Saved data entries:
···

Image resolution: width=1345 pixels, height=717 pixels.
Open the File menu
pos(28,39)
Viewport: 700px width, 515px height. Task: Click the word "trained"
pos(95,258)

···

* [Try it]:
Would you output every record above exactly as it stands?

* [Answer space]:
Image resolution: width=1345 pixels, height=717 pixels.
Open the File menu
pos(28,39)
Viewport: 700px width, 515px height. Task: Click the word "trained"
pos(95,258)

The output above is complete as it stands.